IEC 61952-1: Ed. 1.0 Motivations:

– create a standard with dimensions and characteristics

– define typical base and end fittings applied for the products

IEC 62217: Ed. 3.0 Motivations:

– better definition / improvement of the dye penetration test

– tests for HTM materials

– inclusion of an ageing test (e.g. modified 5000 h test)

– considering modified (tighter) interface tests

IEC 60815 -1…-4 Motivations:

– adjust the documents to latest knowledge and experience

– better definition / characterization of HTM property

– review and adjustment of profile factors, especially for DC

IEC 60383-1 Motivations:

This is a good example of how improvements can be initiated and revisions triggered. Another relevant example: Glass disks are ‘in principal’ a 50 year proven technology. During the period from 1960 to 2000 there were only four major suppliers (mostly European based) serving the market. Materials and designs were more or less standardized in terms of ‘Best Practice’, including shape of assembly interfaces, cementing processes and material/glass composition.

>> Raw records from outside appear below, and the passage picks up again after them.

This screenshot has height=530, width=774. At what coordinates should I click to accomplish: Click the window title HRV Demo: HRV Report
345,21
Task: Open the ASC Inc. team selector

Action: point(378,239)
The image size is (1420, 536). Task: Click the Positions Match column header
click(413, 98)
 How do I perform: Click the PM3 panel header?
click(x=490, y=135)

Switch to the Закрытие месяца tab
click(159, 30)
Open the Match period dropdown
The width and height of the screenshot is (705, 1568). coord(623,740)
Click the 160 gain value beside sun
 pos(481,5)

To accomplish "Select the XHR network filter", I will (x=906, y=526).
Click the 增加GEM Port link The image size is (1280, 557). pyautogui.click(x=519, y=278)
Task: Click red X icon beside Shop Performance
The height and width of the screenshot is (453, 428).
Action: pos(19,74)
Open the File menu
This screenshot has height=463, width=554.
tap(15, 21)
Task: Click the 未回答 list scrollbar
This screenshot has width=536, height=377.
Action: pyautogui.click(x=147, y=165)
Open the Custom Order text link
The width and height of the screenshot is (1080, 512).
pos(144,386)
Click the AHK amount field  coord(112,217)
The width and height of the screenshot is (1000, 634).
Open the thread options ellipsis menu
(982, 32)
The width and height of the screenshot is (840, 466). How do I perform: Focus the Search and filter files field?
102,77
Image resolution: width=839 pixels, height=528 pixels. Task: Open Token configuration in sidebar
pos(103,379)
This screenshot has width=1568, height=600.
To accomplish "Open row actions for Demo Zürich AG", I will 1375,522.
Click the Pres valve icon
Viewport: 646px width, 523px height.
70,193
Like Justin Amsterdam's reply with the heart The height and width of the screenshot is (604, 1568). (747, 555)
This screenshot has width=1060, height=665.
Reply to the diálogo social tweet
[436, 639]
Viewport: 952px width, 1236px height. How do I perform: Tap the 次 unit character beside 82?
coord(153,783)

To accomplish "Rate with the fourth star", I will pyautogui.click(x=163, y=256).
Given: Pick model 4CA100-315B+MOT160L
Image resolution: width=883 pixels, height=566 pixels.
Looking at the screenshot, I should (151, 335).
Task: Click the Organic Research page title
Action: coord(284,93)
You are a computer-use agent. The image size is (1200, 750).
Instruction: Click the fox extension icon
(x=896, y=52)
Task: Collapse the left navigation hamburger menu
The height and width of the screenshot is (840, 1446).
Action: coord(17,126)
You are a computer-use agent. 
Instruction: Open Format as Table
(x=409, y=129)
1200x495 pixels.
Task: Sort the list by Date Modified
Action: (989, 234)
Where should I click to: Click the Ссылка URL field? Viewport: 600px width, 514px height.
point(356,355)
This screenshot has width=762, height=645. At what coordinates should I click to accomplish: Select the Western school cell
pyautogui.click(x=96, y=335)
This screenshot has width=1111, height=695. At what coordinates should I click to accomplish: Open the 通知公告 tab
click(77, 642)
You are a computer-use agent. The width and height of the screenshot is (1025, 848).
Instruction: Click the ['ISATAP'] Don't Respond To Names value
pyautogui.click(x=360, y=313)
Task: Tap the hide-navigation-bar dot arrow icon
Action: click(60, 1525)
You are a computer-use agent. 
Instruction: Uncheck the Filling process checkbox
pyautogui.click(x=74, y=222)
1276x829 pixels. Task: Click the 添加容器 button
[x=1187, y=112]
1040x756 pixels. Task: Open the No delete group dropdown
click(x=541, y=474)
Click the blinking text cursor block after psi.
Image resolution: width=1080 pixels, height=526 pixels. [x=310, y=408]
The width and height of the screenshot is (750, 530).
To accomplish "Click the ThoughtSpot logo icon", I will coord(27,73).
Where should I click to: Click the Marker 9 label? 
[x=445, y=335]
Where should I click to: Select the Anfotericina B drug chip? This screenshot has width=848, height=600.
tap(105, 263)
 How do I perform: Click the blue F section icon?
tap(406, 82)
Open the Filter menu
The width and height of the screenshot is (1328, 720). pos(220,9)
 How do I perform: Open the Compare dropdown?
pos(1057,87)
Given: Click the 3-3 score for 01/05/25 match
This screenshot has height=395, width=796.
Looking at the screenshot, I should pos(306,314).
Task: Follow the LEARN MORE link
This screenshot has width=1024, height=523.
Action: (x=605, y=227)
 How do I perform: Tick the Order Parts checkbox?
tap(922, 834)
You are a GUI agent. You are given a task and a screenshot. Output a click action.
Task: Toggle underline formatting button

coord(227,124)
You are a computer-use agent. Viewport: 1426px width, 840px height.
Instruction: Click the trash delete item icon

By 2014, the number of suppliers had grown to more than 20, mostly cost-driven from ‘low cost’ countries. More manufacturers had come to the market with different design approaches (glass formulation, cement, assembly technology) and production moved more and more into Asia. In reality, present production samples show large scatter in quality due to non-standardized materials and production methods and lack of quality control and process stability. The circumstances and the deficits of the present IEC 60383:1993 standard to detect these weaknesses were expressed in two CIGRE papers during the Paris sessions of D1 in 2014 and 2016. At the moment, no IEC standard is available to detect the variance of quality. Since 1992, all new standards (design tests) were developed for composite insulators in order to implement test methods to reject insufficient designs and materials. IEC 60383:1993, however, has not been ‘touched’ since 1993 when quality and standards were all in basic agreement. So, the market situation for glass insulators changed during these past 25 years, but the relevant standard did not. As this insight came to light at several utilities worldwide, the Swedish National Committee proposed a revision of IEC 60383 during the last plenary meeting in 2016. The project was allocated to MT 20. In this case it has to be said “standards” follow market changes.

Some other information about the work in TC 36: Fortunately new experts and professionals are presently supporting CIGRE/IEC and are in balance with experienced experts. This is important to secure resources and conserve industry knowledge. Interest is high, as reflected by participation in active projects. In future, IEC standards will be organized with the following general document structure:

Main Part: e.g. IEC 61952: Terms, definitions, test methods and acceptance criteria

Part 1 – IEC 61952-1: Dimensions and characteristics

Part 2 – IEC 61952-2: Application guide

The application guide will give further information for products and for applications such as braced line posts, or to help better understand complex topics such as load-time curves and load coordination.